7.4. Data file reading

The following data file describes the following two sequences of vectors:

1.1 2.2 , 4.4 5.5 , 4.3 6 , 7.7 8.8 0.5 1.5 , 1.5 2.5 , 4.5 5.5 , 8. 8. , 7. 8.

Those sequences can be encoded in a data file:

# A simple data file

[ 1.1 2.2 ] ; [ 4.4 5.5 ] ; [ 4.3 6. ] ; [ 7.7 8.8 ] ; 
[ 0.5 1.5 ] ; [ 1.5 2.5 ] ; [ 4.5 5.5 ] ; [ 8. 8. ] ; [ 7. 8. ] ;

The file must be terminated by a new line. A sequence can span multiple lines if terminated by a backslash (\).
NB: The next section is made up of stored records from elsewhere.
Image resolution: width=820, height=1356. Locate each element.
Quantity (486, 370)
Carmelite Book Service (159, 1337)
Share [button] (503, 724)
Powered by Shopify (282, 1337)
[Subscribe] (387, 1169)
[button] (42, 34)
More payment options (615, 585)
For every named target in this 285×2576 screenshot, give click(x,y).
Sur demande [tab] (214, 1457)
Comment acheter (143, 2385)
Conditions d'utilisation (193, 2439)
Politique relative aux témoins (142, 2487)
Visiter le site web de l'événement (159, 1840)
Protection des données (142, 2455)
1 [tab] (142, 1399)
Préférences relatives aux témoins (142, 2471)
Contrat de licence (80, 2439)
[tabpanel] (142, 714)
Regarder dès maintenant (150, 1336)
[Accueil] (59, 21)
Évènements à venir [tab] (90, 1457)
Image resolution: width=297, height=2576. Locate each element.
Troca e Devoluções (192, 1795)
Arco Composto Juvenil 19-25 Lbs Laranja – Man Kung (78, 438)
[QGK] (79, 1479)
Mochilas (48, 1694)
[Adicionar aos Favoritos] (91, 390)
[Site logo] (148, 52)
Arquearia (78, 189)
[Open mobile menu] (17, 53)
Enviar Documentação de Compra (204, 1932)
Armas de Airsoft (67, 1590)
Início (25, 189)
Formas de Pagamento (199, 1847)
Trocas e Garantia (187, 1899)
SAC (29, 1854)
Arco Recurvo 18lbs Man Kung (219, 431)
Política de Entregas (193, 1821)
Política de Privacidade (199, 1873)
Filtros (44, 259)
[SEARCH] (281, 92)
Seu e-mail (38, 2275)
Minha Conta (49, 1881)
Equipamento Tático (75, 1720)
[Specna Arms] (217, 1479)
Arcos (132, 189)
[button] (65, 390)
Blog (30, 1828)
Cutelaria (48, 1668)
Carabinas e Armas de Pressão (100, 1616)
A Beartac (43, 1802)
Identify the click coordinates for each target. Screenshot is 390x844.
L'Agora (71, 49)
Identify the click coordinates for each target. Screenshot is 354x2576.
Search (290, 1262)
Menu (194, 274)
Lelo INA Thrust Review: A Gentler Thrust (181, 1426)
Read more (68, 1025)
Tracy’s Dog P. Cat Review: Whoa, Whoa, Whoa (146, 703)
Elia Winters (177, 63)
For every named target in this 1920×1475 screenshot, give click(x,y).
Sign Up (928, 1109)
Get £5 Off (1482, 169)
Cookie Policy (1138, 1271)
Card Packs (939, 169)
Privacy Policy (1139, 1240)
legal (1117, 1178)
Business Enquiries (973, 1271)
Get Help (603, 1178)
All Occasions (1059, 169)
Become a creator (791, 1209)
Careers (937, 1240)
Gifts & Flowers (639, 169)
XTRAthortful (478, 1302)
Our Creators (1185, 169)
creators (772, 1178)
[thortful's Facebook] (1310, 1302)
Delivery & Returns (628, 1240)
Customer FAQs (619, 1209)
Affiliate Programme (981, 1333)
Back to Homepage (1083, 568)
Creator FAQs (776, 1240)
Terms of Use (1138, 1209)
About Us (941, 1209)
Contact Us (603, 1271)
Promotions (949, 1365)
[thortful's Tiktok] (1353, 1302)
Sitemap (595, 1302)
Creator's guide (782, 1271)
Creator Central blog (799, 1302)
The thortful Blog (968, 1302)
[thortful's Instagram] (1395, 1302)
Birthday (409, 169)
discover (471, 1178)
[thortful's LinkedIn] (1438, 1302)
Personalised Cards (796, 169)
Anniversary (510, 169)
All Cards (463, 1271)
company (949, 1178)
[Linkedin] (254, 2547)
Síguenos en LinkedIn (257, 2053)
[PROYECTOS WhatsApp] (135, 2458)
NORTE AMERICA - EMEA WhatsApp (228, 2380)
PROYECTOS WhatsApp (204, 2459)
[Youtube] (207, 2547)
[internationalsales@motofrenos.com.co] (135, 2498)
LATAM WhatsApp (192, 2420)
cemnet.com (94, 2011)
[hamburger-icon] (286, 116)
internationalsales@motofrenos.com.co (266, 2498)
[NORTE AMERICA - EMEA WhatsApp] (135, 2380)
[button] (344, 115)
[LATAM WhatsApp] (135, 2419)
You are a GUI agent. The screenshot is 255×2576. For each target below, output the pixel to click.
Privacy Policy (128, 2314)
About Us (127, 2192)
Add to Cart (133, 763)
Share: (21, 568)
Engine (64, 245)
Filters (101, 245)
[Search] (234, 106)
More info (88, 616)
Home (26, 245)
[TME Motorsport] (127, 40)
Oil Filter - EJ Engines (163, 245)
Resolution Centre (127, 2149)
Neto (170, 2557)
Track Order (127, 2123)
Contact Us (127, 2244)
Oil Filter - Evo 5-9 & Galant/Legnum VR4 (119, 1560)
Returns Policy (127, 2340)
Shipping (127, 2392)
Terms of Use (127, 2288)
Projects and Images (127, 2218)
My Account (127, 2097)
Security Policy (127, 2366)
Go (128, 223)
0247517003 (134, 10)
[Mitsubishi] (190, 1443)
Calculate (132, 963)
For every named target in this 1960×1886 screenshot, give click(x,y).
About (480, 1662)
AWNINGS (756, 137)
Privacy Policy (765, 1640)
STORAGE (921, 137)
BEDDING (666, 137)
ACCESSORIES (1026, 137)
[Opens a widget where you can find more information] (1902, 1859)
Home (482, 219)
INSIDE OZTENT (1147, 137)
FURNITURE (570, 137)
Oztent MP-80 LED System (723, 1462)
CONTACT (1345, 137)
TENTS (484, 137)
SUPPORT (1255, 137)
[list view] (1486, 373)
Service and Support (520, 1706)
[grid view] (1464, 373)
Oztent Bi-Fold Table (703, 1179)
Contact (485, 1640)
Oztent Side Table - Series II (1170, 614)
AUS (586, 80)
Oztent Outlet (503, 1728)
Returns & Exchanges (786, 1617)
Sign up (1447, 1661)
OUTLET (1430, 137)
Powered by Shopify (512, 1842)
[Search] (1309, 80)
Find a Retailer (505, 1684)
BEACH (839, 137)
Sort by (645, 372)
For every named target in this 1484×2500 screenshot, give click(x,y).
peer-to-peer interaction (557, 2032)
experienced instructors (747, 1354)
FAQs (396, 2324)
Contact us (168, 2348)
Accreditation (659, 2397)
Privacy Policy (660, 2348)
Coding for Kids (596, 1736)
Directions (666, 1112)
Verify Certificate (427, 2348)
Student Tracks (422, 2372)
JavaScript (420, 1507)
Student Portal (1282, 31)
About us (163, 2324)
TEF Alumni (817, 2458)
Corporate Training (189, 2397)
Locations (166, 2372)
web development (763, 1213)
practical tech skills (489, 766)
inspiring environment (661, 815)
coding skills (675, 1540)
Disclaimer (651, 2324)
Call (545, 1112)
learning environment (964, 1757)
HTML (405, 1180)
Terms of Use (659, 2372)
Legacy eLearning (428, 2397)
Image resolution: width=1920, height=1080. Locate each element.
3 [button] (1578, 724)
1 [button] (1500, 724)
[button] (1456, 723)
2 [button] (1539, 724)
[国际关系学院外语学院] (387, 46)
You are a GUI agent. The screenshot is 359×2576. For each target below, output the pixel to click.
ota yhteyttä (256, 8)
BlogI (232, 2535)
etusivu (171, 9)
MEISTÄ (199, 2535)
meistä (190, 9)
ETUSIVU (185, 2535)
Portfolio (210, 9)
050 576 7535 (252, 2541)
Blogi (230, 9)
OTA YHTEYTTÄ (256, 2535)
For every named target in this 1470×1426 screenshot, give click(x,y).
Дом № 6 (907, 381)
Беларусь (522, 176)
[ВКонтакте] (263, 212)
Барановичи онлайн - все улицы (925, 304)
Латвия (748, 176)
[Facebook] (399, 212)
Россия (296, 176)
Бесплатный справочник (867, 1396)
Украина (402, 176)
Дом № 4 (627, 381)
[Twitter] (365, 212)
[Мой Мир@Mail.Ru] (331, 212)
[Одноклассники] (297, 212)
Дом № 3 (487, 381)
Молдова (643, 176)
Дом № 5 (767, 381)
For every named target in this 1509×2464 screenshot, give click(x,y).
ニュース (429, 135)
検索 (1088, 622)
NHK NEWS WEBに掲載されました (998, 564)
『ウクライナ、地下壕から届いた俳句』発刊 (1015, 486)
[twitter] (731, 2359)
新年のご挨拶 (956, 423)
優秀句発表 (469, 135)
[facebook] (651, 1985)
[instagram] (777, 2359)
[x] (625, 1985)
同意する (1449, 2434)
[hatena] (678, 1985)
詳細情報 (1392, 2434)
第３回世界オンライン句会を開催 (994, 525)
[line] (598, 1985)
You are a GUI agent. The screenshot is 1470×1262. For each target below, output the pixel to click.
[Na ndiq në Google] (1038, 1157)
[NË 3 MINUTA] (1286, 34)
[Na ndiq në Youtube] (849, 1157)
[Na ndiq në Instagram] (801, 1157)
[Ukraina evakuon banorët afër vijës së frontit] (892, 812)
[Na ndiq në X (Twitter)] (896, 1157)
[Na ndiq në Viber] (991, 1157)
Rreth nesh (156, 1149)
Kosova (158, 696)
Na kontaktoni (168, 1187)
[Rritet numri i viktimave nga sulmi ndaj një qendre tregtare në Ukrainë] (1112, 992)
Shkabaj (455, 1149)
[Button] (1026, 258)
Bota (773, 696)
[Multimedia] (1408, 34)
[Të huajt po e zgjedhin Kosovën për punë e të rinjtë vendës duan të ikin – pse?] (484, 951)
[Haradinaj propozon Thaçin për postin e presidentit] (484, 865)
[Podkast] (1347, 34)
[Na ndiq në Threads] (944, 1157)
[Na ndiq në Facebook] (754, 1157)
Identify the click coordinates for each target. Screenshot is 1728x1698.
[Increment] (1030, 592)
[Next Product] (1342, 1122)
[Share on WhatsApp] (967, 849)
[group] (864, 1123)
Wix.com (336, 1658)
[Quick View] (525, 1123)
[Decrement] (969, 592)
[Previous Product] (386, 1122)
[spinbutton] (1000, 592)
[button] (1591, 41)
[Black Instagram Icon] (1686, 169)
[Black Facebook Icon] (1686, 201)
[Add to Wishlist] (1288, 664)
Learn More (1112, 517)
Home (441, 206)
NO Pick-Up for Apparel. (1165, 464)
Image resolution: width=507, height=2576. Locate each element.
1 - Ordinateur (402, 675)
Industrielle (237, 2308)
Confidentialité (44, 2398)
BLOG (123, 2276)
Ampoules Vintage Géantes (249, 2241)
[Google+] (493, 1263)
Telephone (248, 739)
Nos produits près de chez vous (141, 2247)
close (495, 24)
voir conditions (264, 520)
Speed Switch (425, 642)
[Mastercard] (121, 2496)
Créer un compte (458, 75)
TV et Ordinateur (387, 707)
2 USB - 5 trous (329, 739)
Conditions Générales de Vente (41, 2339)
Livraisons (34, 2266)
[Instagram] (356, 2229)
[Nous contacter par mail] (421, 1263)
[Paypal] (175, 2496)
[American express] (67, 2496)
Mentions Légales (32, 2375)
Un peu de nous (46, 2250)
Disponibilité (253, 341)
This simple program extract reads this file (here named ``test.seq'').

Reader reader = new FileReader("test.seq");
List<List<ObservationVector>> seqs = ObservationSequencesReader.
             readSequences(new ObservationVectorReader(), reader);
reader.close();

A 3 states HMM can be fitted to those sequences using a code such as:

KMeansLearner<ObservationVector> kml =
     new KMeansLearner<ObservationVector>(3,
          new OpdfMultiGaussianFactory(2), seqs);
Hmm<ObservationVector> fittedHmm = kml.learn();

The argument of the constructor of OpdfMultiGaussianFactory is the dimension of the vectors.